Highlighted by intros from the two companies’ leaders at the seaside club, attendees also celebrated the vibrancy of Israel’s AI and startup scene. An estimated 1,200 fledgling companies go into business each year in this country of nearly 9 million — a ratio of one for every 1,400 people, according to Forbes magazine. By comparison, France has 0.11 startup for every 1,400 people and Germany has about half that number.
NVIDIA founder and CEO Jensen Huang has spent the past two days together with Mellanox President and CEO Eyal Waldman, sprinting through Israel’s high-tech area and speaking with Mellanox’s 2,000 Israel-based employees and others. He has repeatedly praised the nation’s technical expertise and the resolve and ingenuity of its workforce.
“One of the things I’ve learned about Israeli companies is that everyone wants you,” he said, alluding to the strong foreign investment that continues to flow into Israel’s high-tech scene. “I don’t know of any big company that doesn’t want to be in Israel today.”
In a move aimed at doubling down on its data center business, NVIDIA announced plans two weeks ago to pay $6.9 billion to acquire Mellanox, a leader in high-speed interconnect technology that helps tightly tie together data centers. The proposed union, still subject to regulatory approvals, will make NVIDIA, which intends to retain the Mellanox brand, one of the world’s most important companies in high performance computing.
“I can’t tell you how excited and proud I am that we’ll be a large company in Israel,” Huang said, noting that Israel will become the second-largest employee base for NVIDIA, which has about 14,000 employees, nearly half of them in the U.S.
Waldman, whose company celebrates its 20th anniversary this month, told the entrepreneurs that the combined company is committed to being the world’s best at “creating building blocks for whatever you do, whether in the data center, the cloud or autonomous cars.”
Following the CEO’s introductions, five top figures from the startup community gave presentations, demonstrating how they are applying AI to solve a wave of problems.
They include leading entrepreneurs from Nucleai, which uses AI to help diagnose cancer with greater precision; Deep Instinct, which focuses on the application of AI for cybersecurity; Cognata, a young leader in simulating autonomous driving to help train neural networks to control cars more safely; and Excelero, focused on software-defined block storage.
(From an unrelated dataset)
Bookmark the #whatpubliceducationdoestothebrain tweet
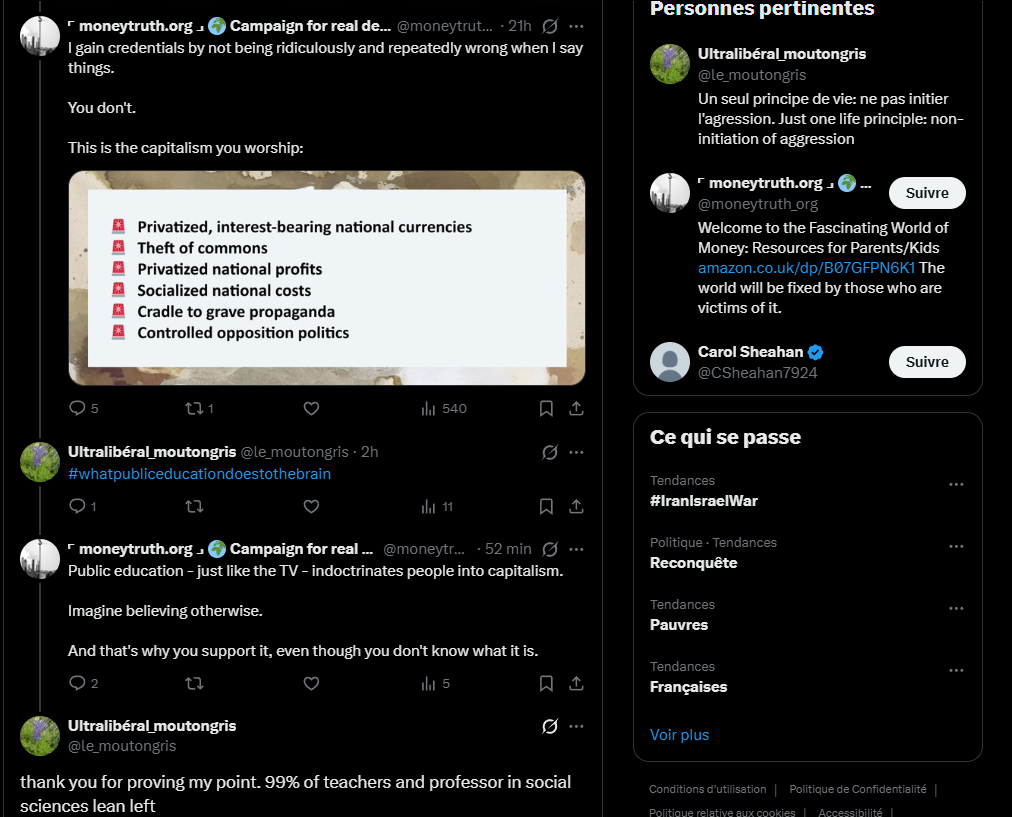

Also speaking was Yossi Keshet, an AI researcher at Bar-Ilan University focused on improving automatic speech recognition, speech indexing and acoustic scene analysis.
Looking out over the packed house as he concluded his remarks, Huang noted that Waldman had recently taught him a word that aptly described the evening’s event – “sababa,” he said, using an Arabic word adopted into modern Hebrew, which means “cool.”